I’ve been doing little the past seven weeks but burrow into an insular world of post-surgery recovery. Although I feel solitary, I am still connected, I am still a part of, and retreating into my metaphorical snail’s shell only reflects my perception, not the reality.
What words, thoughts, feelings, do I have to offer? Can I uplift or encourage? Can I express anguish so that other anguished souls feel less alone?
I feel capable of none of that. It’s almost as if surgically removing chunks of bone from the core area of my body has opened a secret portal out of my soul-self, and bits of me have sifted away, sand from the cosmic hourglass of time.
*****
I don’t feel a need to cure or fix this possible loss of self. In fact, in some ways I’m more self-full, grounded into the present, than I was pre-surgery. Before, I didn’t want to be trapped in the embodiment of my very limited self. Imagining myself in a much more pleasant time and place was preferable to Being Here Now.

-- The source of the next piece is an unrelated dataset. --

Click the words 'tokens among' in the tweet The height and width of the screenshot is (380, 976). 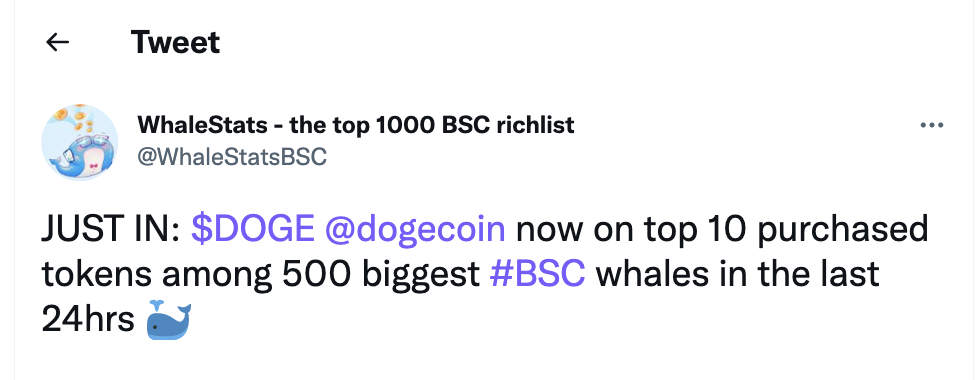click(157, 275)
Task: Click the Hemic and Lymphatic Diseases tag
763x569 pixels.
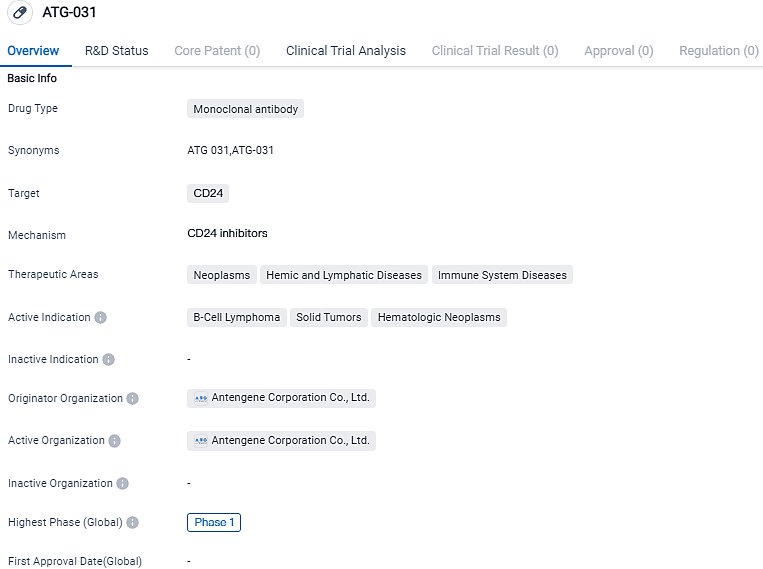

I feel steeped in the prosaic, doing chores or errands, becoming accustomed to simply moving, walking, and doing. I no longer need to figure out which movement would hurt the least, or seek with an engineer’s eye the shortest path to any destination.
Shortly after surgery, a nurse friend remarked that my self-identity had been irrevocably changed. I was no longer the person experiencing a level of chronic pain that squeezed my awareness into a corner of gray hopelessness. Now I am the person moving into an altered destiny.
Who is this person? What is she going to choose to do, now that certain longtime restrictions have been incised away by the surgeon-wizard’s scalpel?
*****
It’s another gray and sunless spring day in Santa Barbara. I tell myself to make my own sunshine, even knowing there’s no substitute for the blessing of light that’s missing.
I can turn on the heat and click on a few lamps so the house is more welcoming, drowning out the indoctrinated energy-saving mantra to use less. And go for a little drive to Santa Barbara, past the rose garden in full bloom, metaphorically thumbing my nose at five-dollar-a-gallon gas.
The sky has lightened appreciably over the last hour. Perhaps the forecast of partly sunny will be accurate, today.
The forecast of my life feels like it’s in limbo, but whatever it is, I will be profoundly grateful to the strengthening sunshine of feeling more present, willing and able to experience myself existing here and now without the distortion, discomfort, and dis-ease that colored me grimly for so many years.